In Rijswijk zijn de afgelopen maanden 353 nieuwe bomen geplant, voornamelijk in de woonwijken en straten waar zieke of dode bomen moesten worden vervangen.

De juiste boom op de juiste plek
Voor iedere nieuwe boom die moet worden geplant, wordt er goed gekeken  naar welke ruimte er is en welke soort het beste past in een straat. In een straat waar veel ruimte is, kan er een grotere boon komen dan in een straat met weinig ruimte. Om de juiste soort te kiezen, wordt er onder andere gekeken naar welke bomen er al staan.

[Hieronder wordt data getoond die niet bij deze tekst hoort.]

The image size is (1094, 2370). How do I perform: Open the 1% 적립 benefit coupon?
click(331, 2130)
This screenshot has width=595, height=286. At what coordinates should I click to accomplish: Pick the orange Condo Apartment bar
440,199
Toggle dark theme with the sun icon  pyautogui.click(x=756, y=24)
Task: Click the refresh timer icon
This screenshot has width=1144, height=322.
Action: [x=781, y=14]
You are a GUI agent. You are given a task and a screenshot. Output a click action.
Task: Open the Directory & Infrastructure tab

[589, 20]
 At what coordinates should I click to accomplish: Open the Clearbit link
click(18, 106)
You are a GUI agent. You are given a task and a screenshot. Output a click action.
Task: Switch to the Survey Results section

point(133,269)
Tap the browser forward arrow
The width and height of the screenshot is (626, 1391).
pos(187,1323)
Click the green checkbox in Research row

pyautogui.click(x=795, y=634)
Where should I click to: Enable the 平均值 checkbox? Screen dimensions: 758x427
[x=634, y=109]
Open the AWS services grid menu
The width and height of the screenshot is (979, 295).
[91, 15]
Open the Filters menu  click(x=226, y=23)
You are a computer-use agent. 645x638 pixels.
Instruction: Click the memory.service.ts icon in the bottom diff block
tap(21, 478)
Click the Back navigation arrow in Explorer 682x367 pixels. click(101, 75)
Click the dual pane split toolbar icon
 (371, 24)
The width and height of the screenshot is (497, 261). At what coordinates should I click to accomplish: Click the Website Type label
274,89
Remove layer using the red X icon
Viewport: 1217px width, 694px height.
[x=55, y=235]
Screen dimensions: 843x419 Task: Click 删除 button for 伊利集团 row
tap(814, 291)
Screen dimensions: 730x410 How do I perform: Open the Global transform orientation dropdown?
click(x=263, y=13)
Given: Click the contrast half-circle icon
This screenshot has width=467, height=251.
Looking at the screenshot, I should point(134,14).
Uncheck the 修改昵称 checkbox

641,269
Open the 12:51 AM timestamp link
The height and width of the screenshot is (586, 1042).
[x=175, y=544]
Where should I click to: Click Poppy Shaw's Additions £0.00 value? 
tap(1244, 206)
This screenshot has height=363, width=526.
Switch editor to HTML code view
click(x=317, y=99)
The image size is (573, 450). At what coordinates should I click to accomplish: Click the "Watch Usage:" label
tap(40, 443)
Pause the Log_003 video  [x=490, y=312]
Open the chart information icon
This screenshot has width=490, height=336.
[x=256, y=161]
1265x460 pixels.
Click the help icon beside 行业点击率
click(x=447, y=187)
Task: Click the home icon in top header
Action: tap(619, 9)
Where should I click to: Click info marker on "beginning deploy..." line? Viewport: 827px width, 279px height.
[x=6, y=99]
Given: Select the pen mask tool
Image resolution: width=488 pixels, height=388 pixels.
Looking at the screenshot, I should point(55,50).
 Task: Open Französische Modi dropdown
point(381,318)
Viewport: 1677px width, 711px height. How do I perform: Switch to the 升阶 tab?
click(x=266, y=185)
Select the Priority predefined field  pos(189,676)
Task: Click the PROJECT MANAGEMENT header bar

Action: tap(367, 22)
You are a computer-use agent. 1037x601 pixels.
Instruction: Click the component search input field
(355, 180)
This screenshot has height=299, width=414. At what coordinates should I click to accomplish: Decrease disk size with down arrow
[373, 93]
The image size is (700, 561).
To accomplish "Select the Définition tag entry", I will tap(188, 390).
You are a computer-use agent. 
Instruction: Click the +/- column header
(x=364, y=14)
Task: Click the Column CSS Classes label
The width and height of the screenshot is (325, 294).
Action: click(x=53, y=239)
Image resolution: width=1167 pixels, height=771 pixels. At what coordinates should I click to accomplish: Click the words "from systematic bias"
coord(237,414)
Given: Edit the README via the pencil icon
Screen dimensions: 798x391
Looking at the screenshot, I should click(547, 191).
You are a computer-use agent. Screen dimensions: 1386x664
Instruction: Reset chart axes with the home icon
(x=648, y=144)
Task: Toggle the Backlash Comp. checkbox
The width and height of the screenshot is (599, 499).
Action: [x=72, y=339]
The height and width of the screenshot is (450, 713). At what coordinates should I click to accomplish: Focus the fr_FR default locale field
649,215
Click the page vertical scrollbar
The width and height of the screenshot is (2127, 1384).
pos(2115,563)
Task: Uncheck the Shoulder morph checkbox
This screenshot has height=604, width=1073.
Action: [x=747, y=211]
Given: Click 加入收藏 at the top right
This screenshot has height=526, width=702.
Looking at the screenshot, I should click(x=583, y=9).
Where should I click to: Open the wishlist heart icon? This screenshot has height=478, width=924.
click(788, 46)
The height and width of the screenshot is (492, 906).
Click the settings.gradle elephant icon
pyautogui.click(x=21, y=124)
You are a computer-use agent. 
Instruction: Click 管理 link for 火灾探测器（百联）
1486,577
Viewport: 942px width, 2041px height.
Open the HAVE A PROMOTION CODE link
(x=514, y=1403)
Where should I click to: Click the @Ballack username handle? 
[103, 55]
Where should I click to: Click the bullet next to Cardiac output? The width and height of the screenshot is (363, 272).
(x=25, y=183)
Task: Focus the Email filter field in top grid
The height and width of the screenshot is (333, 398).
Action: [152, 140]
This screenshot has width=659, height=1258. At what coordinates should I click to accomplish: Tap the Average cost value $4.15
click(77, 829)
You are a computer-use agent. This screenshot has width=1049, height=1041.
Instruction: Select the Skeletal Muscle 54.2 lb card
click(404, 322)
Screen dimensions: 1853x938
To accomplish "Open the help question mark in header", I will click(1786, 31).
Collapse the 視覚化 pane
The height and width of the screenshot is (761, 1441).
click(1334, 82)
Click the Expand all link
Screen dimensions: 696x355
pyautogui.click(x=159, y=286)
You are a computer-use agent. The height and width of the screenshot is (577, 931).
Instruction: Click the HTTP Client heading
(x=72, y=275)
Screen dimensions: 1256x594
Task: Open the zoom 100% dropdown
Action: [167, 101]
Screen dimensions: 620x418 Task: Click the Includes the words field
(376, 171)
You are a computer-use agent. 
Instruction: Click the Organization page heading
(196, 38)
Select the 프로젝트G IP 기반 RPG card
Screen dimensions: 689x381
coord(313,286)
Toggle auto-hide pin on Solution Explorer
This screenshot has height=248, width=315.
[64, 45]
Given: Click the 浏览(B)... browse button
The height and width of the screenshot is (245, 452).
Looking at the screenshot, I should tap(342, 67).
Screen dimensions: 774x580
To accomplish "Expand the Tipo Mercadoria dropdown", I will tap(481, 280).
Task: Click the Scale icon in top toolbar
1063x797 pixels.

De plaats waar een jonge boom wordt geplaatst is cruciaal, zo vertelt boombeheerder Erik : “Als er bijvoorbeeld oude kastanjes staan die zijn aangetast door kastanjebloedingsziekte, dan is het slim om er een andere soort bij te planten die daar niet gevoelig voor is. Variatie is namelijk erg belangrijk om de impact van mogelijke ziektes zo laag mogelijk te houden. En omdat we meer biodiversiteit willen, kijken we ook goed naar welke soorten belangrijk zijn voor insecten.”

Soorten en boompalen

Dit jaar zijn er maar liefst 40 verschillende soorten bomen geplant, waaronder esdoorn, den, sierkers en zelkova. Twee opvallende soorten zijn de Perzische slaapboom (Albizia julibrissin) en de doodsbeenderenboom (Gymnocladus dioica).De slaapboom staat in Hof van Sion en achter de Brantingstraat, de doodsbeenderenboom in park De Driesprong.

Bij elke jonge boom worden er standaard twee boompalen geplaatst. Deze boompalen zorgen ervoor dat de jonge boom stevig staat en zich met zijn nieuwe wortels stevig in de grond kan vastzetten. Na drie jaar worden deze palen verwijderd. Ook krijgen de boompalen een kleurtje, ieder jaar een ander. Zodat het beheer weet wanneer de boom is geplant.

Vochtgehalte
Verder wordt er ook goed op het vochtgehalte gelet van de jonge bomen.” Nieuwe bomen krijgen 3 jaar lang extra water, om te zorgen dat ze goed kunnen groeien. Het eerste jaar krijgen ze de meeste liters en dat bouwen we in de jaren daarna af.  Op een aantal plekken in Rijswijk hebben we vochtsensoren in de grond. Deze meten de temperatuur en het vochtgehalte van de bodem. Zo weten we precies wanneer de nieuwe bodem extra water nodig hebben én verspillen we geen water”, aldus boombeheerder Erik.